SES-PE - Secretaria de Estado de Saúde de Pernambuco — Prova 2024
Uma paciente de 65 anos, sabidamente portadora de esteatose hepática há muitos anos, mas sempre com enzimas hepáticas e elastografia dentro da normalidade, procurou o médico com queixas de desconforto abdominal. Usava metformina para tratamento de Diabetes e reposição hormonal para tratamento de síndrome climatérica. USG mostrou uma lesão nodular em lobo direito do fígado, e a tomografia contrastada relatou uma lesão de 7,2 cm de diâmetro no lobo direito, com realce na fase arterial e clareamento na fase portal com formação de pseudocápsula. Não havia esplenomegalia nem sinais de hipertensão portal. Sabendo que o valor da alfafetoproteína era 28 ng/ml (VN até 8,0 ng/ml), assinale a alternativa CORRETA com relação ao diagnóstico da lesão.
Lesão hepática com realce arterial e washout portal + AFP elevada em paciente com esteatose → forte suspeita de HCC, mas biópsia pode ser necessária sem critérios LI-RADS completos.
Em pacientes com fatores de risco para HCC (como esteatose hepática, que pode evoluir para cirrose), achados de imagem típicos (realce arterial e washout portal com pseudocápsula) são altamente sugestivos. No entanto, a alfafetoproteína (AFP) isolada não é diagnóstica, e sem a confirmação de cirrose ou outros critérios LI-RADS, a biópsia é frequentemente indispensável para lesões grandes.
O Carcinoma Hepatocelular (HCC) é o tipo mais comum de câncer primário de fígado e geralmente ocorre em pacientes com doença hepática crônica subjacente, como cirrose (causada por hepatites virais, doença hepática alcoólica ou esteatose hepática não alcoólica - NASH). O diagnóstico precoce é crucial para o tratamento e prognóstico. A incidência de HCC está crescendo devido ao aumento da prevalência de NASH globalmente. O diagnóstico de HCC baseia-se principalmente em achados de imagem característicos (realce arterial e washout portal) em pacientes com cirrose, conforme os critérios LI-RADS. A alfafetoproteína (AFP) pode ser um marcador auxiliar, mas não é diagnóstica por si só. A fisiopatologia envolve a progressão da inflamação crônica e fibrose para cirrose, criando um ambiente propício para a transformação maligna dos hepatócitos. A suspeita deve ser alta em pacientes com fatores de risco e lesões nodulares no fígado. O tratamento do HCC varia desde ressecção cirúrgica e transplante hepático para estágios iniciais, até terapias locorregionais (ablação, quimioembolização) e sistêmicas para estágios avançados. O prognóstico depende do estágio da doença e da função hepática subjacente. É fundamental que residentes compreendam a abordagem diagnóstica escalonada e a importância de não pular etapas, especialmente a biópsia quando os critérios não invasivos não são totalmente preenchidos, para evitar erros diagnósticos e garantir o manejo adequado.

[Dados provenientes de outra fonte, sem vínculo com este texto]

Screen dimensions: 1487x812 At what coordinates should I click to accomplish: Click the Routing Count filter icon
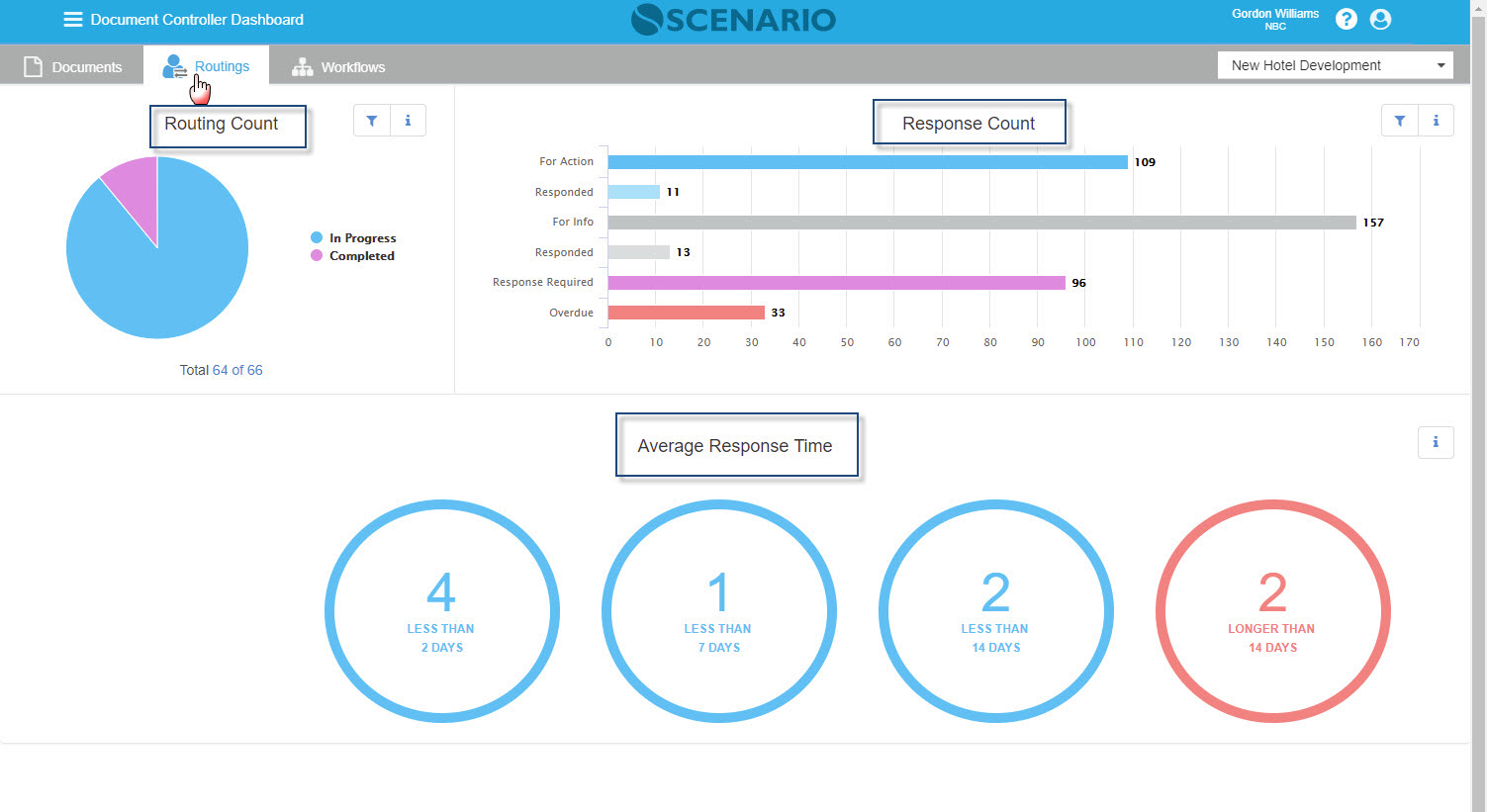[x=372, y=121]
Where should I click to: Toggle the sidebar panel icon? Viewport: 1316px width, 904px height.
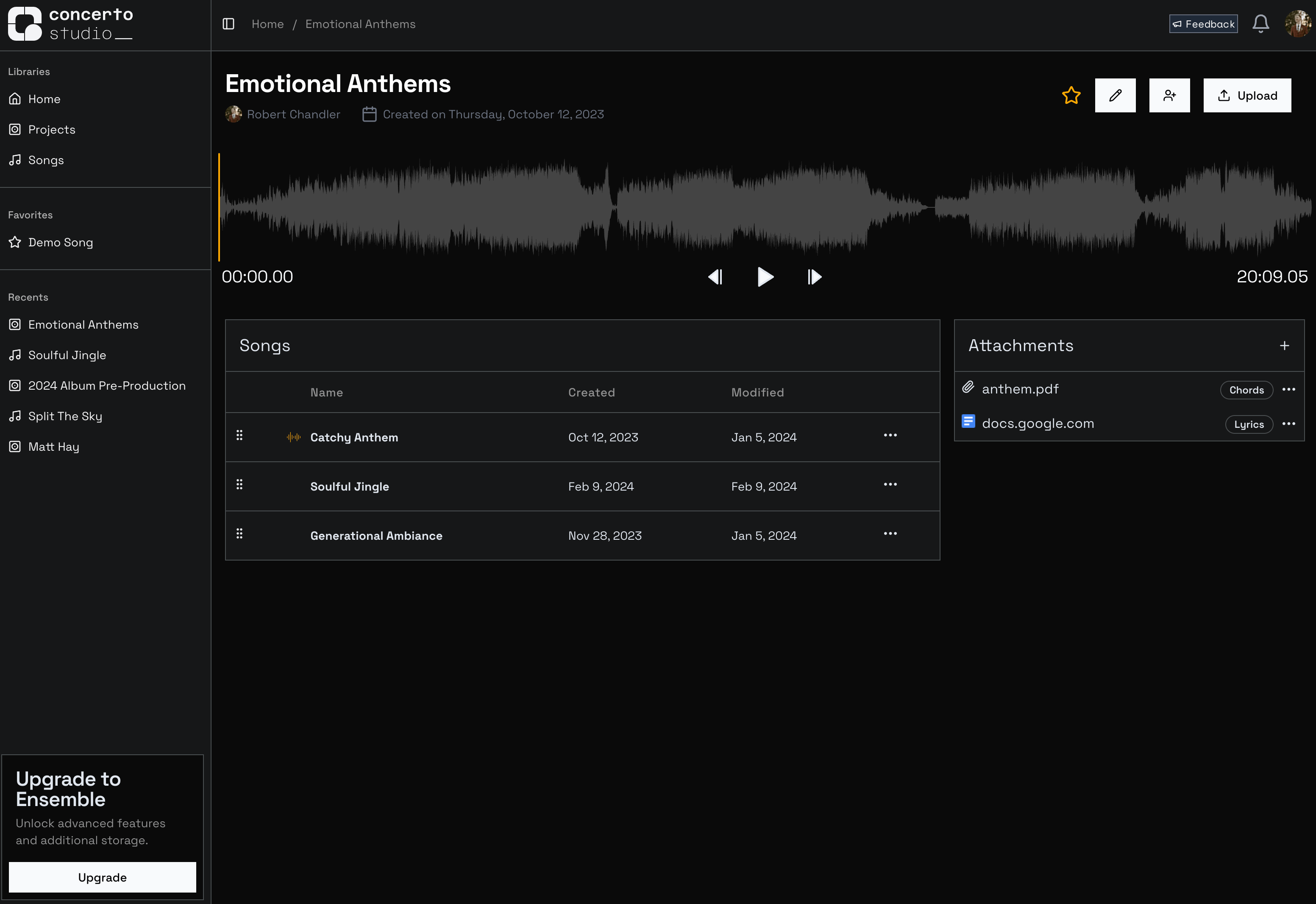coord(228,24)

Os achados típicos de HCC em exames contrastados (TC ou RM) incluem realce arterial (hipervascularização na fase arterial) seguido de clareamento (washout) na fase portal ou tardia, frequentemente com a presença de uma pseudocápsula.
A AFP é um marcador tumoral que pode estar elevada em casos de HCC, mas não é específica nem sensível o suficiente para ser usada como único critério diagnóstico. Níveis muito elevados (>400 ng/mL) são mais sugestivos, mas elevações moderadas podem ocorrer em outras condições ou em HCC sem cirrose, exigindo confirmação por biópsia.
A biópsia é necessária quando os critérios não invasivos (baseados em imagem e/ou AFP em pacientes cirróticos, conforme LI-RADS) não são conclusivos para HCC, ou quando há suspeita de outras lesões (adenoma, hiperplasia nodular focal, metástase) que não podem ser diferenciadas apenas pela imagem, especialmente em pacientes sem cirrose.